----- Information
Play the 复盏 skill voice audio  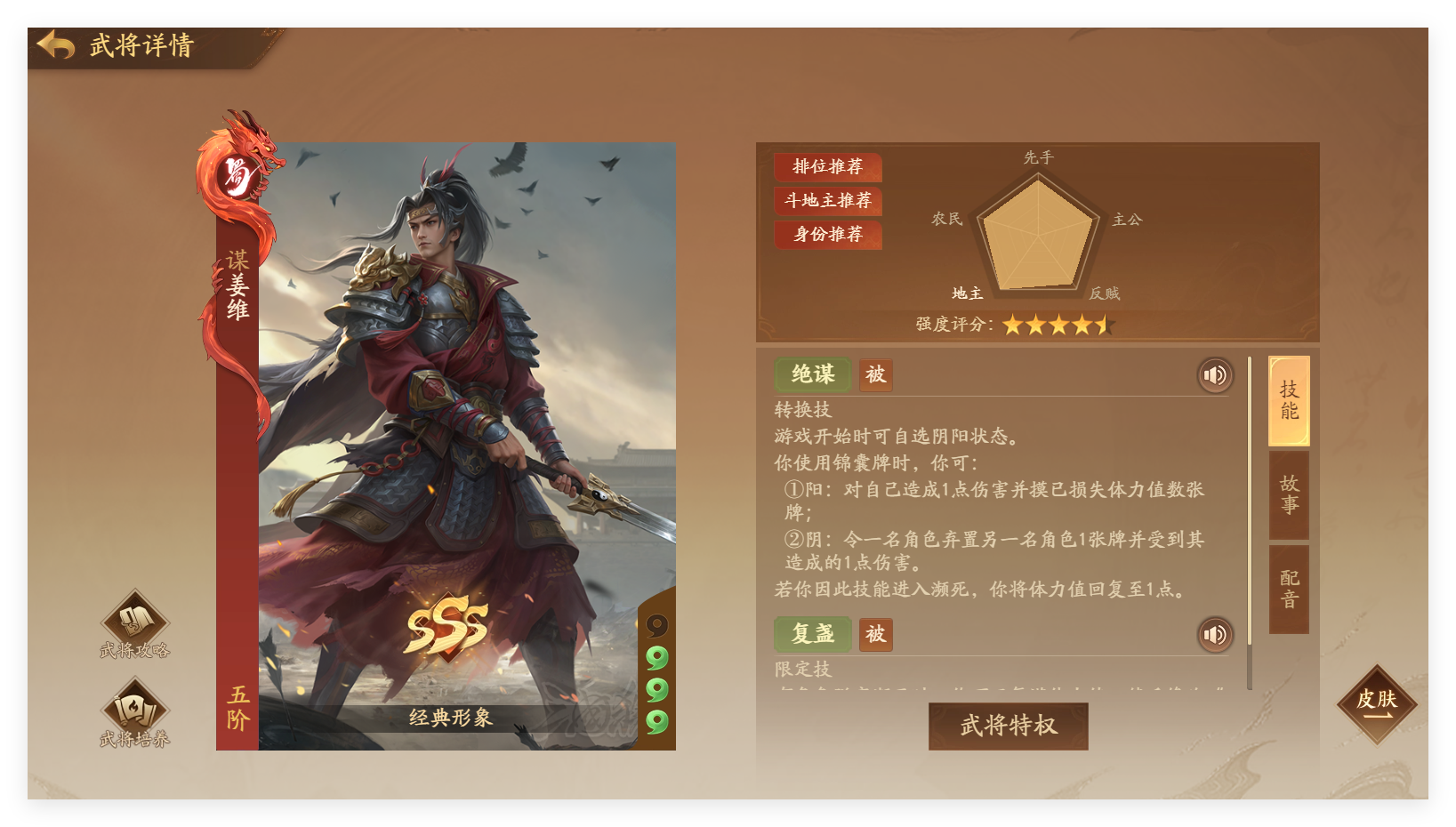[x=1214, y=635]
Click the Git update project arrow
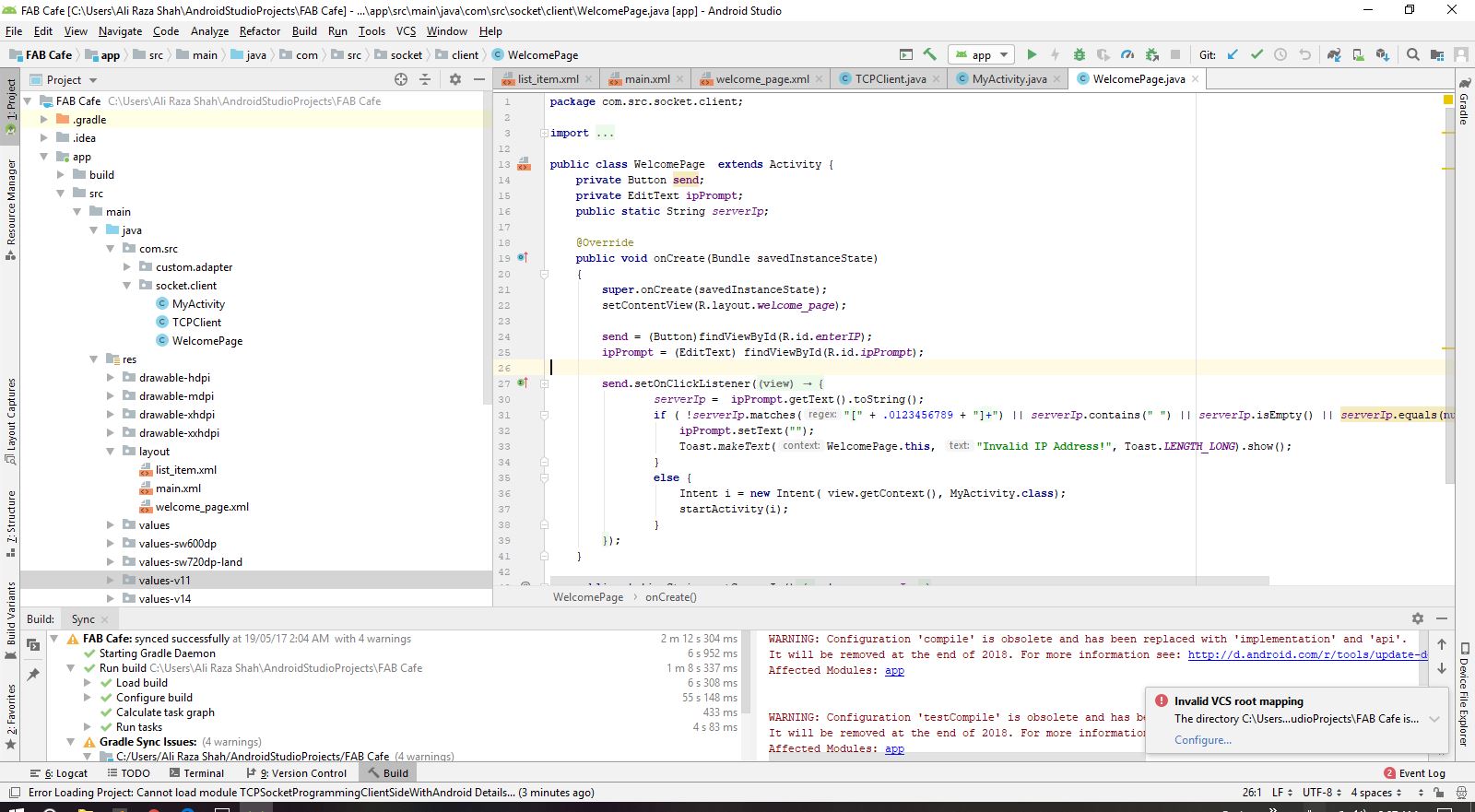 tap(1233, 55)
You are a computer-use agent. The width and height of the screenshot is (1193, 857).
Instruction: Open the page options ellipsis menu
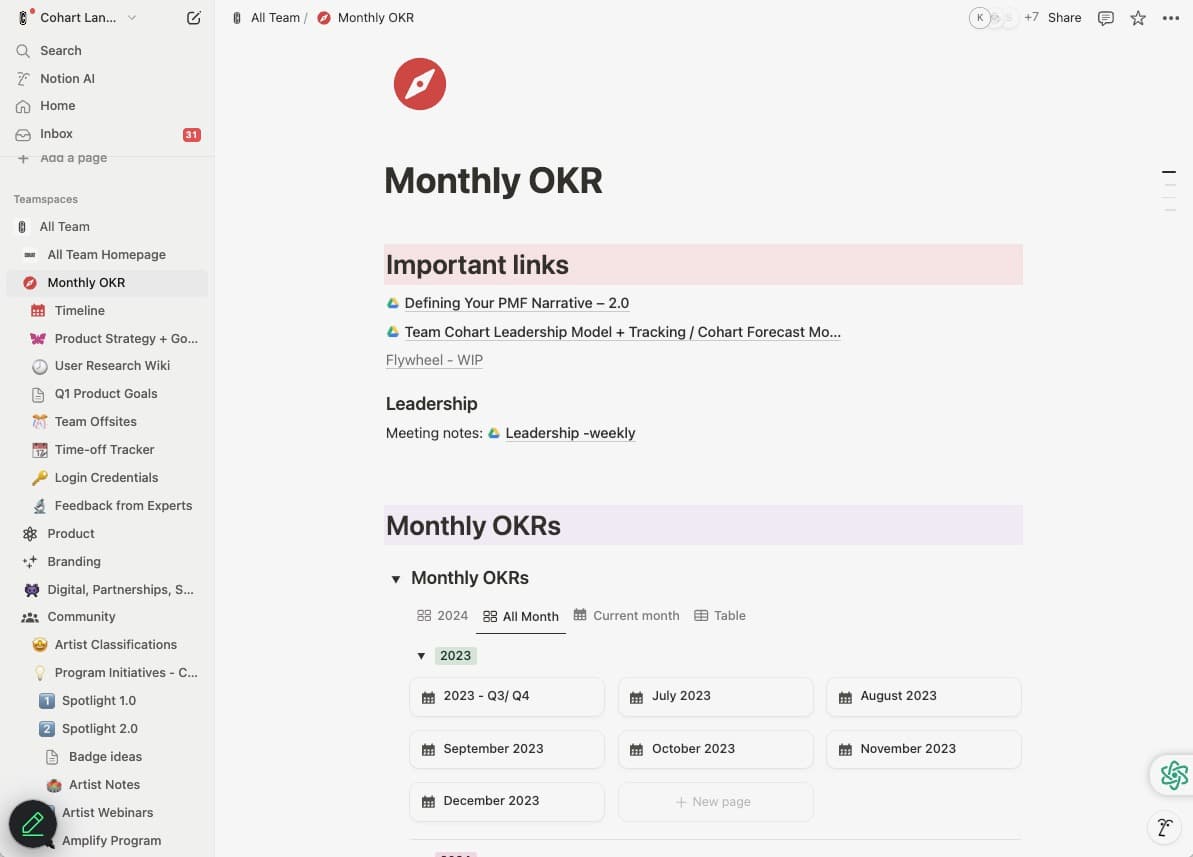pos(1170,17)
----------
In the listing above, transcribe exactly the lines from the line containing "Instruction: Open the" through the last one, both included, but not the pictures.

Instruction: Open the page options ellipsis menu
pos(1170,17)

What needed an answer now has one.